Here, we convert the state array to a tensor of the float type because we need to compute the multiplication of the state and weight tensor, `torch.matmul(state, weight)`, for linear mapping. The action with the higher value is selected using the `torch.argmax()` operation. And don't forget to take the value of the resulting action tensor using `.item()` because it is a one-element tensor.

- Specify the number of episodes:

**>>> n_episode = 1000**

- We need to keep track of the best total reward on the fly, as well as the corresponding weight. So, we specify their starting values:

**>>> best_total_reward = 0**

>>> best_weight = None

We will also record the total reward for every episode:

**>>> total_rewards = []**

- Now, we can run
`n_episode`. For each episode, we do the following:

- Randomly pick the weight
- Let the agent take actions according to the linear mapping
- An episode terminates and returns the total reward
- Update the best total reward and the best weight if necessary
- Also, keep a record of the total reward

Put this into code as follows:

** >>> for episode in range(n_episode):**

... weight = torch.rand(n_state, n_action)

... total_reward = run_episode(env, weight)

... print('Episode {}: {}'.format(episode+1, total_reward))

... if total_reward > best_total_reward:

... best_weight = weight

... best_total_reward = total_reward

... total_rewards.append(total_reward)

...

Episode 1: 10.0

Episode 2: 73.0

Episode 3: 86.0

Episode 4: 10.0

Episode 5: 11.0

……

……

Episode 996: 200.0

Episode 997: 11.0

Episode 998: 200.0

Episode 999: 200.0

Episode 1000: 9.0

We have obtained the best policy through 1,000 random searches.

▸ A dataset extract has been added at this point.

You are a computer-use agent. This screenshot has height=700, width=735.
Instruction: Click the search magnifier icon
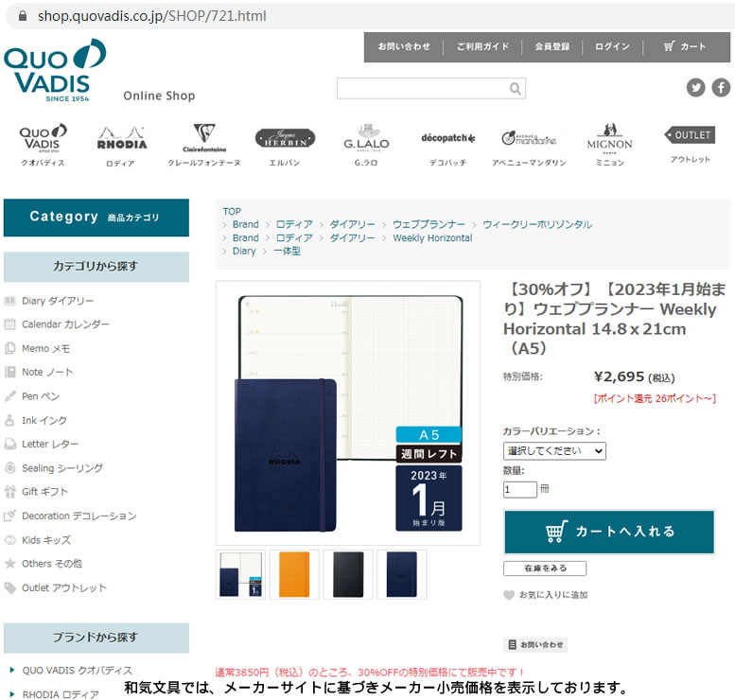[515, 89]
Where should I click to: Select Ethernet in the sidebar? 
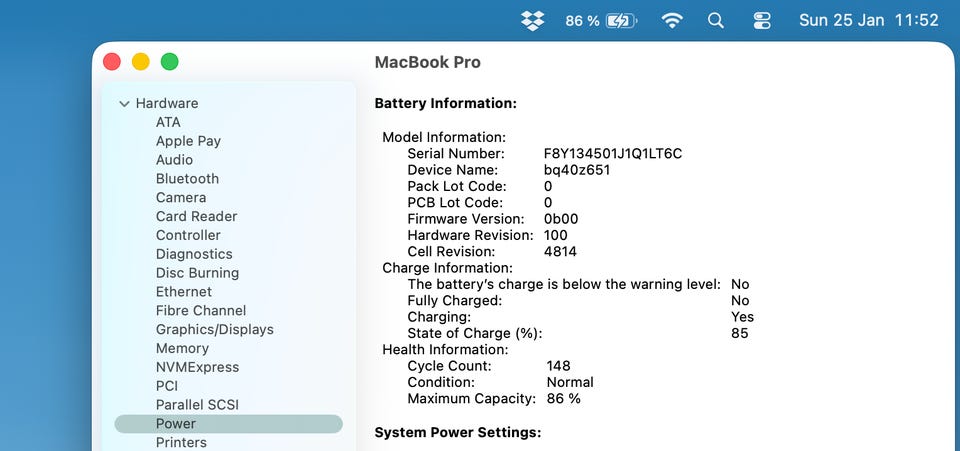tap(184, 292)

The best policy is parameterized by `best_weight`.

- Before we test out the best policy in the testing episodes, we can calculate the average total reward achieved by random linear mapping:

** >>> print('Average total reward over {} episode: {}'.format(**

n_episode, sum(total_rewards) / n_episode))

Average total reward over 1000 episode: 47.197

This is more than twice what we got from the random action policy (22.25).

- Now, let's see how the learned policy performs on 100 new episodes:

** >>> n_episode_eval = 100**

>>> total_rewards_eval = []

>>> for episode in range(n_episode_eval):

... total_reward = run_episode(env, best_weight)

... print('Episode {}: {}'.format(episode+1, total_reward))

... total_rewards_eval.append(total_reward)

...

Episode 1: 200.0

Episode 2: 200.0

Episode 3: 200.0

Episode 4: 200.0

Episode 5: 200.0

……

……

Episode 96: 200.0

Episode 97: 188.0

Episode 98: 200.0

Episode 99: 200.0

Episode 100: 200.0

>>> print('Average total reward over {} episode: {}'.format(

n_episode, sum(total_rewards_eval) / n_episode_eval))

Average total reward over 1000 episode: 196.72

Surprisingly, the average reward for the testing episodes is close to the maximum of 200 steps with the learned policy. Be aware that this value may vary a lot. It could be anywhere from 160 to 200.